La próxima batalla será por la autenticidad
El matcha está entrando en una etapa distinta. La primera fase fue de descubrimiento con consumidores occidentales que conocieron el producto a través de cafeterías, influencers y redes sociales.
La segunda fue de masificación llegando a cadenas, supermercados y marcas digitales quienes incorporaron el polvo verde a sus portafolios.
La tercera, es la que empieza a definirse y será una batalla por origen, calidad, trazabilidad y disponibilidad.
Uji continuará teniendo un peso especial en el segmento premium, pero el crecimiento de la demanda está abriendo espacio para productores de otras regiones japonesas y para proveedores extranjeros.
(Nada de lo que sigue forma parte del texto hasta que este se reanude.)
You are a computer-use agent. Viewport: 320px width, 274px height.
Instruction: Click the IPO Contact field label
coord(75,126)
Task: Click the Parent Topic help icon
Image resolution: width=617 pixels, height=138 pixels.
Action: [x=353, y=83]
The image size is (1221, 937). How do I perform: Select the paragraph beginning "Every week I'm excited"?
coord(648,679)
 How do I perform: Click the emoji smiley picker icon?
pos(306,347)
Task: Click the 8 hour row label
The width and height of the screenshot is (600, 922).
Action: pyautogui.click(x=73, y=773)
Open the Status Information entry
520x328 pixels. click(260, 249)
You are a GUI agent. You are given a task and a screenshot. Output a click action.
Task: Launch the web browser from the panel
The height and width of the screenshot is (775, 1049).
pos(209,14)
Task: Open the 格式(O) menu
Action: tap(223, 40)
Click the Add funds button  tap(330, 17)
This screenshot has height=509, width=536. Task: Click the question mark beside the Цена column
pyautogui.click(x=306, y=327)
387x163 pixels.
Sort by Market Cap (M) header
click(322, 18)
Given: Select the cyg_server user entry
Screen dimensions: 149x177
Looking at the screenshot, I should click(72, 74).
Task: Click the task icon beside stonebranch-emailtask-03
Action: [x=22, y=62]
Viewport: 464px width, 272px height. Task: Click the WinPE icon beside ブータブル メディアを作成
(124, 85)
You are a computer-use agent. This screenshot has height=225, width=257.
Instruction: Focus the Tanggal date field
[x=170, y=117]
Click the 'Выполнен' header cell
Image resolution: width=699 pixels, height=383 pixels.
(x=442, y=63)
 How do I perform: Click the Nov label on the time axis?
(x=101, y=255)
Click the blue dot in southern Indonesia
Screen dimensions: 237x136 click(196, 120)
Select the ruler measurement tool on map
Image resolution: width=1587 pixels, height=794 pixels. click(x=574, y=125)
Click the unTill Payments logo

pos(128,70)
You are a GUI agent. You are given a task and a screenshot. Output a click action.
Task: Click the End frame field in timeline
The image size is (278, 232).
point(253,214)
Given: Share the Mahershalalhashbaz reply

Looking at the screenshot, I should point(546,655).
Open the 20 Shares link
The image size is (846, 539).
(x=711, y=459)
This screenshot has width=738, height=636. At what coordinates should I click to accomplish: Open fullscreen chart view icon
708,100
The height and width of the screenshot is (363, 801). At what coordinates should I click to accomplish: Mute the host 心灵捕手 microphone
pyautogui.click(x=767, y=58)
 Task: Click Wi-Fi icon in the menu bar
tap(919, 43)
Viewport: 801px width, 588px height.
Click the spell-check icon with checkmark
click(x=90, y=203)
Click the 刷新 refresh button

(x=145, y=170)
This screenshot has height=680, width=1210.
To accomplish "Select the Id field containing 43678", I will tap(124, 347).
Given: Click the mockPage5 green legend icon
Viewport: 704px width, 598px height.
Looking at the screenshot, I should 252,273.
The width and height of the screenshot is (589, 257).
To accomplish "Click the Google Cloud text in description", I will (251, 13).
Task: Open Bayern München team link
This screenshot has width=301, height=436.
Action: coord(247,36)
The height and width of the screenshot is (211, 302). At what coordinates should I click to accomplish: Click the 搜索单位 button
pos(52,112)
Al mismo tiempo, el consumidor comienza a encontrarse con una categoría mucho más compleja como el matcha ceremonial, culinario, blends, productos orgánicos y polvos destinados principalmente a lattes y repostería.
El mercado también tendrá que separar el verdadero valor agrícola de la estética que las redes sociales construyeron alrededor del producto.
Eso puede ser decisivo. Una bebida puede hacerse viral en semanas; una plantación de té necesita años.
Y ahí está la tensión central de esta fiebre verde: el mundo ha aprendido a consumir matcha mucho más rápido de lo que Japón puede producirlo.
Si las previsiones de mercado se cumplen y el negocio global se acerca a los US$7.430 millones en 2030, el desafío ya no será convencer al consumidor de probarlo. Será garantizar que exista suficiente matcha para todos aquellos que, después de probarlo, decidan convertirlo en parte de su rutina.